Click-target data
▼▼▼
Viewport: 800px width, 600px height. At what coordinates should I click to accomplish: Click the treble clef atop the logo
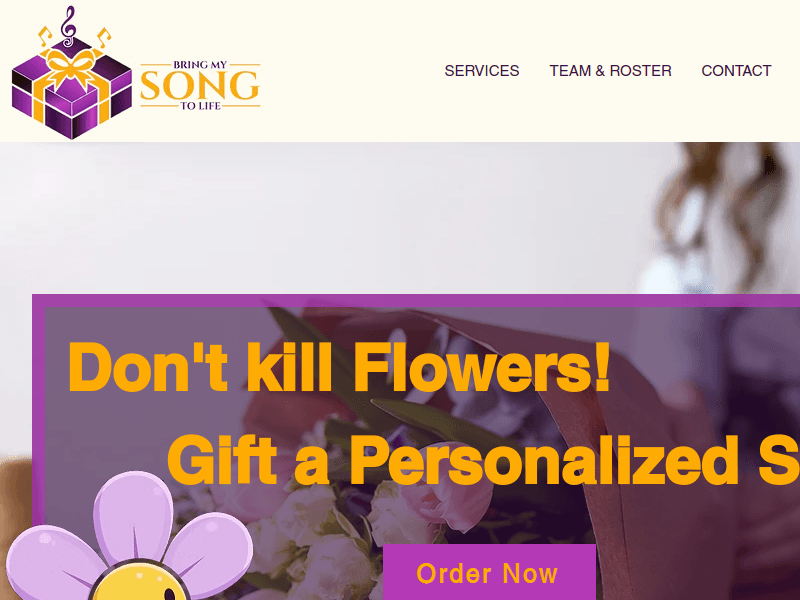[x=68, y=26]
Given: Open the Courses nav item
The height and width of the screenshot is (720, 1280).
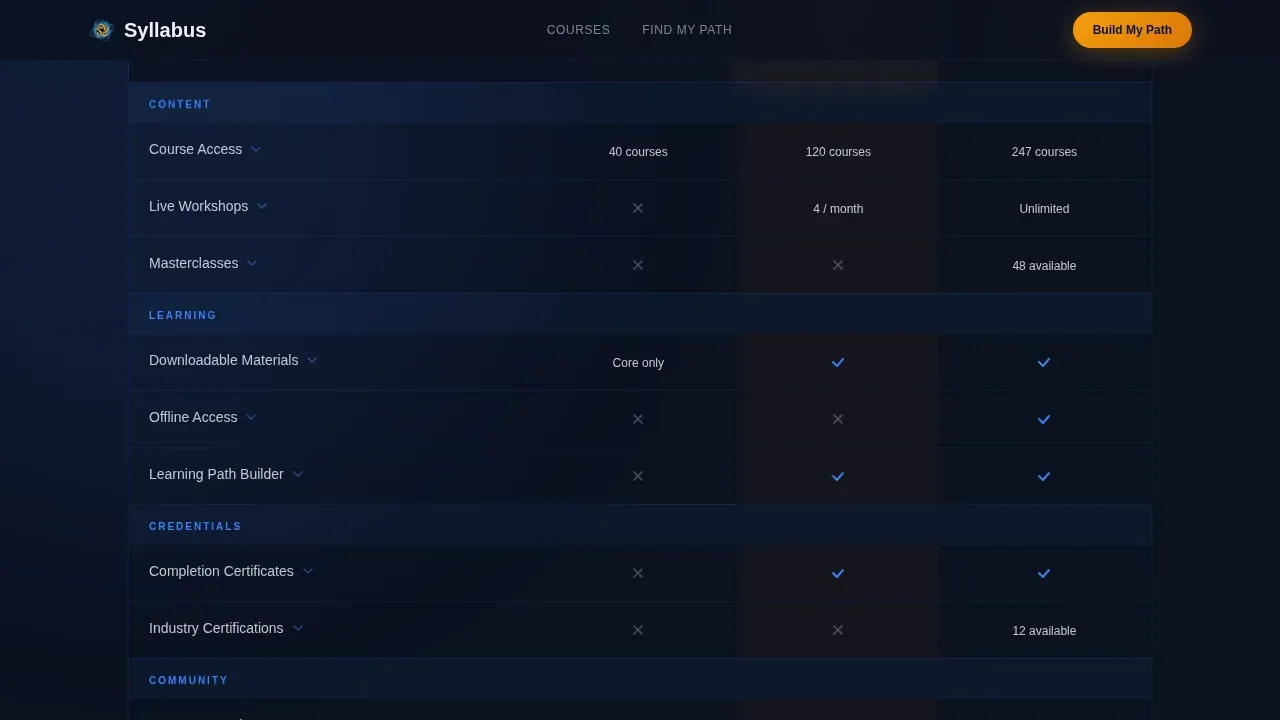Looking at the screenshot, I should 578,30.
▲▲▲
• AIM: Write out each of the rows above word for word, omitting the pictures.

• SOLUTION BELOW:
Viewport: 800px width, 600px height. At what coordinates should I click to accomplish: Click the treble clef atop the logo
[x=68, y=26]
Given: Open the Courses nav item
The height and width of the screenshot is (720, 1280).
Looking at the screenshot, I should 578,30.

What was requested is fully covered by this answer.